Oct. 20, 1814: The first boat of the Merrimack Boating Co., later the Boston & Concord Boating Co., arrives in Concord. Northbound commercial cargo will include sugar, molasses, rum and finished goods. The boats will carry lumber, firewood, potash (for soap) and granite south to Quincy Market.

Oct. 20, 1897: Hundreds of people gather in Concord for the 90th birthday party of Moses Humphrey, Civil War-era mayor and prime mover of two huge civic projects: the new state prison on its current site and Concord’s trolley lines. He carried out the latter project in 1880, at age 73, “against violent opposition and almost insurmountable obstacles,” the Monitor reports.

Oct. 20, 1908: Forest fires all around Concord fill the streets with smoke. Farmers’ wells are running dry. The temperature rises to 85 degrees.

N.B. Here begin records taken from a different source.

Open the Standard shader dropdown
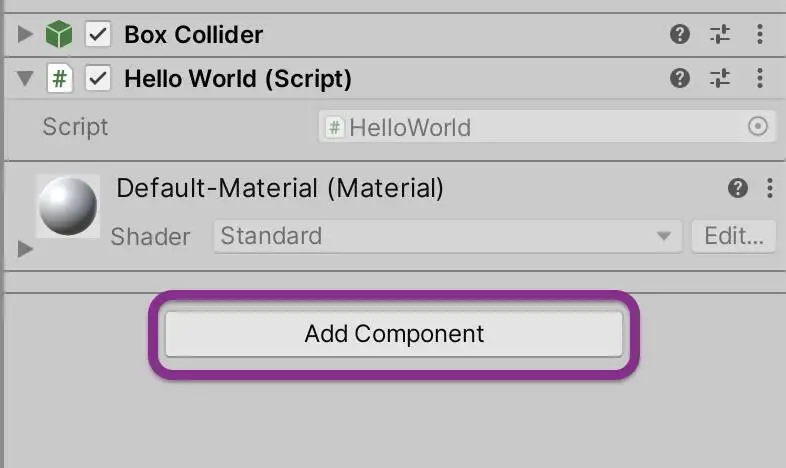This screenshot has height=468, width=786. 448,236
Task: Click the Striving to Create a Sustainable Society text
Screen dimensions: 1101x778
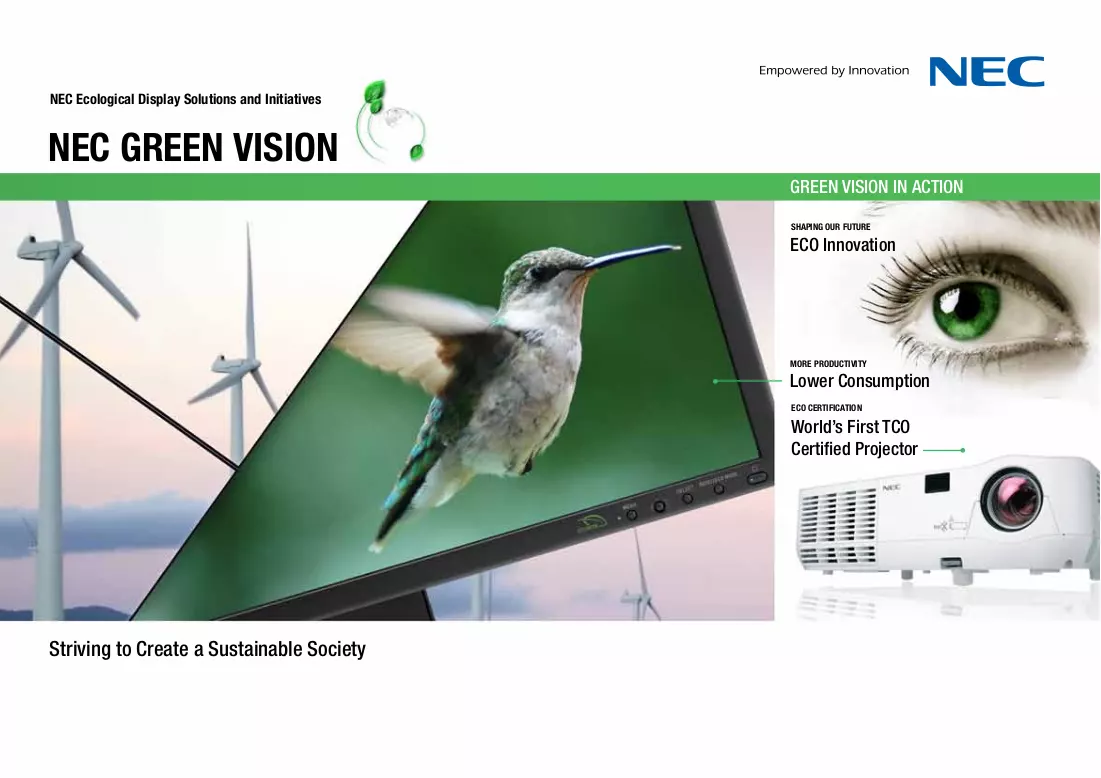Action: pos(207,649)
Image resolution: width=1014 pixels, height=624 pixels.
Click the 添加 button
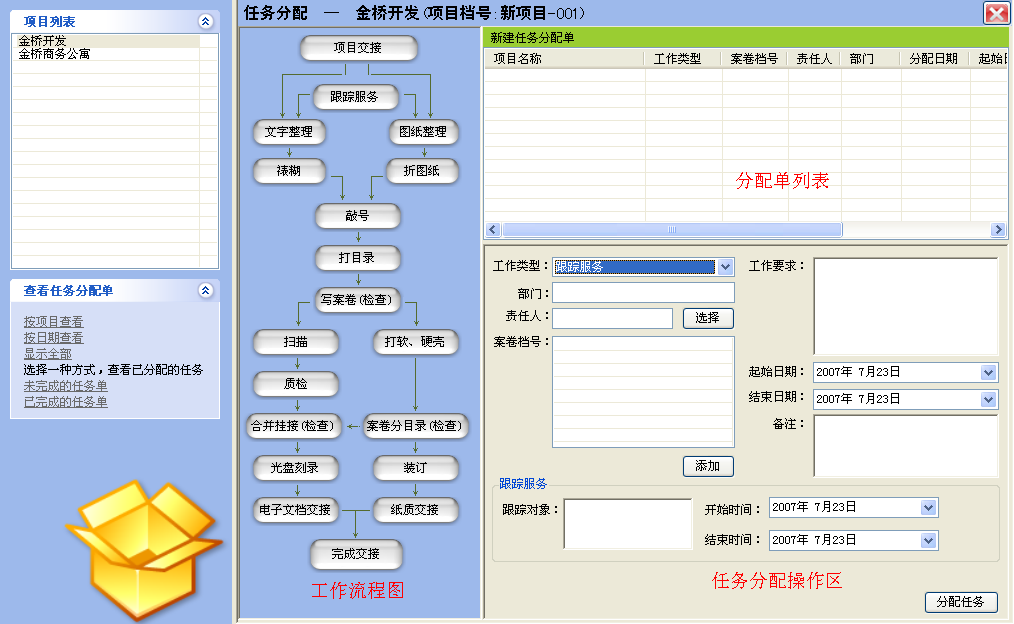click(708, 466)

Oct. 20, 1987: Concord Mayor Jim MacKay tells the Monitor that Gov. John H. Sununu has offered him a deal. Sununu is Vice President George Bush’s main man in New Hampshire. If MacKay will support Bush’s bid for the Republican nomination, Sununu will help the city solve a parking problem near the high school, MacKay says. In the story in the paper the next day, MacKay takes back his comments, characterizing them as offhand and inaccurate.

Oct. 20, 1989: The 57-year-old Johnny Cash fills the Capitol Theatre in Concord for two performances. His humble demeanor and his repertory, heavy on gospel, trains, fisticuffs, simple justice and simple pieties, bring down the house.

Oct. 20, 1991: James Colbert, 39, is talked out of jumping off the Tobin Bridge in Chelsea. He tells the police he has killed his family in Concord. The Concord police find the bodies of his estranged wife and three children dead in their house on Merrimack Street.

Oct. 20, 2002: In high school football the Bow Falcons persist to a 28-20 victory over Bishop Brady’s Green Giants, the Monitor reports. The victory guarantees Bow (5-2) its first winning season, and the loss pretty much ends Brady’s playoff hopes.

Oct. 21, 1894: James Garvey, who served in the Navy during the Civil War, is killed by the caving in of a bank at Contoocook River Park in Penacook.

Oct. 21, 1983: The Monitor reports that Tio Juan’s restaurant has opened, using a logo and menu that brought protests and the threat of lawsuit by Hispanic groups in Connecticut. The logo shows a Mexican with drooping eyelids, wearing a sombrero and serape and holding a margarita. Patrick Gallagher, one of the owners, says no offense is intended. “People jump on all these bandwagons,” he says.

Oct. 21, 2000: Hilda Sargent, 97, attends the opening ceremony for Bow’s newly expanded Baker Free Library. The town’s oldest resident, Sargent says she still reads every day and actually had to put down a novel when her ride came to take her to the event.

Oct. 21, 2001: Concord officials release the city’s updated property assessments, the Monitor reports. Since the last assessment in 1997, the average residential property rose 37 percent in value.

Oct. 21, 2002: Concord City councilors vote to change Concord’s housing policy to support construction of affordable housing projects as well as the rehabilitation of available units. Councilor Bill McGonagle says, “I think approval of this amendment this evening is one small step in the right direction.”

Oct. 22, 1844: The Millerites, one of many cults and sects that have gained popularity in New Hampshire in recent years, believe that the world will end on this date. It doesn’t.

Oct. 22, 1965: J. Herbert Quinn, candidate for mayor of Concord, insists that he is a man of the people. “Contrary to the many rumors which have been circulating throughout the city, I have no millionaires or near-millionaires, either in or out of the city, contributing to my campaign,” he says. Quinn will eventually be elected – and then impeached.

Oct. 22, 1988: Loudmouth talk show host Morton Downey Jr. plays the Capitol Theatre in Concord. “You know what Marilyn Quayle said to Dan on their wedding night? Senator, you’re no JFK,” he says to cheering crowds.

Oct. 22, 2003: Presidential candidate Dennis Kucinich demonstrates the emergency drills he had to do as a student during the Cold War in front of 500 students at Concord High. “So some of us had nightmares as kids,” he says. “We had dreams that the missiles were coming in while we were at recess.”